My current tanks are only 3 gallons, and being used to grow enough plants to stock a 40 breeder that is going to be the centerpiece of a spare wall in my living room. I've been looking at a particular model of CO2 injection which accepts the CO2 tanks used for paintball. That should make it easier to find somewhere to re-fill the tanks. This is still in the planning stages, but livestock will consist mostly of a large colony of as yet undecided shrimp and a small school of top/mid water tetra. Will not be a great deal of nitrate from livestock. I've also been comparing the various substrates, but haven't decided about that yet either. This is really something that I am planning for late summer when it's too hot to go outside.

The problems I'm having now are a bit more pressing as I don't want to lose the plants I have. Since posting the original question, I've been doing water changes in the outside tanks at a rate of 50% every 2 days from aquarium water.
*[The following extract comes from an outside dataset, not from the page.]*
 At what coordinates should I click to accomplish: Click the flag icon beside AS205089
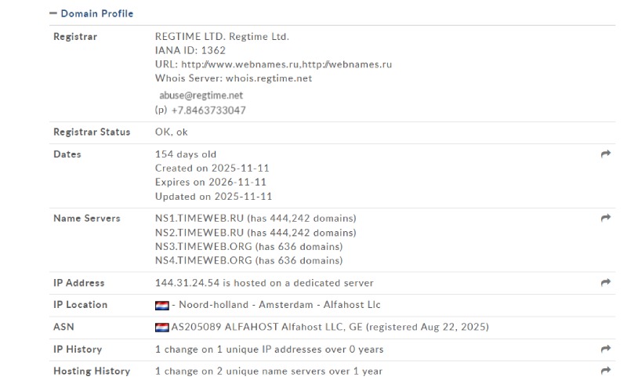[162, 327]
The NO3 in the tank being used as a water source ranges from 5-10 ppm and apparently isn't enough for the extreme amount of light that they are getting.
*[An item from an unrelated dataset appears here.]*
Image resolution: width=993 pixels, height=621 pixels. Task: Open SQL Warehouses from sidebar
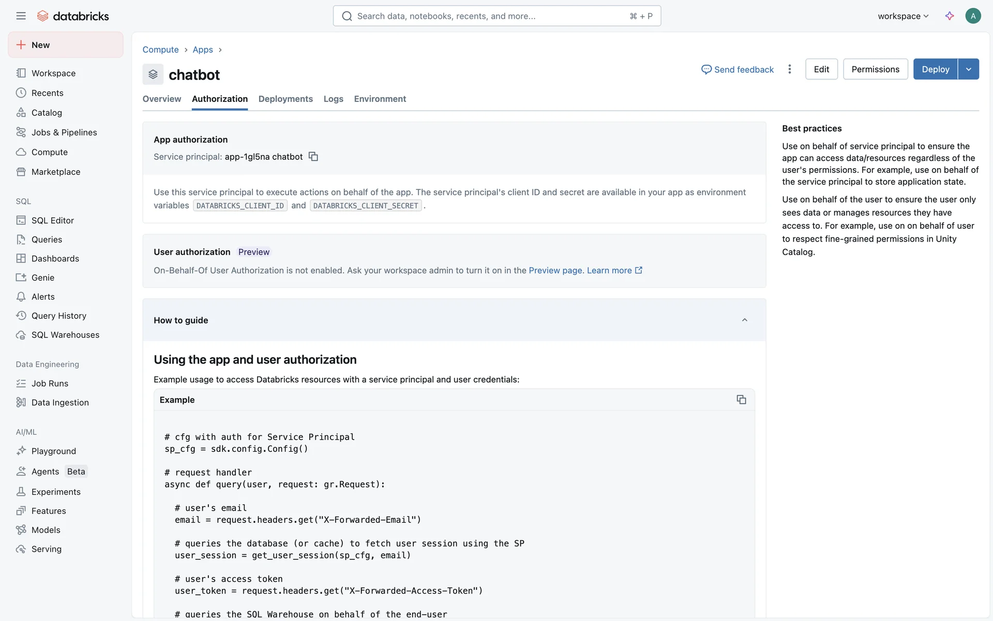[65, 335]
On the fertilizer site you listed, I am looking at the pre-mix since that seems to have a good mix of everything listed except iron. I know that some chemicals have the response in plants to limit the uptake of other nutrients. Is that something that I need to be concerned with when figuring the dose for these tanks? Also, iron chelate is available on the site and isn't really mentioned in what I've read today. I know that my water is low in iron (0.5ppm), but don't know what my target level should be.

Thanks,

Larry Vires


----------



## Damon (Jan 18, 2005)

For your current tanks, the pre-mix would work. But if you go larger (20+ gallons) you will find it frustrating. You will want to add PO4 but not No3 at times and vice versa. Not to mention K. Its easier to buy them seperately because the needs for one tank will not be the same for others depending on species of plant (which can affect uptake rates), lighting, plant mass, substrate and co2 levels.


----------



## girth vader (Apr 24, 2006)

I agree with Damon regarding the pre mix as opposed to dosing separately. In terms of your FE it sounds like you're blessed with nice levels from the tap, and if you are on a 50% bi daily regimen then you are keeping that level. I would order min shipping quantities to get you through the summer a stock up when you are ready to fill the 40 breeder. I'll keep my eye out for a good deal on a CO2 reg and let you know. Much better then going the paintball route as some manufacturers use oils in the canisters which can be fatal in the tank. And the red sea units are as expensive as beer keg CO2 regs and not the same quality. Red Sea regs tend to slip over time as they use inferior parts. 
It's a lot of hit and miss for the first little while but once you get homeostasis it's worth the early frustration.


----------



## Anonymous (Jan 15, 2005)

It's really not all that frustrating aside from waiting on a response to order the fertilizer. It is a bit confusing since I'm used to following a "set in stone" method for my tanks. I'm sure that I'll get a routine for the testing and dosing once everything is more established. Right now, while trying to force growth, it's a bit more touch and go.

While waiting on a response from aquariumfertilizer, and the arrival of the fertilizer, is there a commercial brand that anyone would be willing to recommend for my maintenance schedule?

Thanks,

Larry Vires


----------



## girth vader (Apr 24, 2006)

pleco_breeder said:


> While waiting on a response from aquariumfertilizer, and the arrival of the fertilizer, is there a commercial brand that anyone would be willing to recommend for my maintenance schedule?
> 
> Thanks,
> 
> Larry Vires


Flourish Excel is about the best on the market, IMO.


----------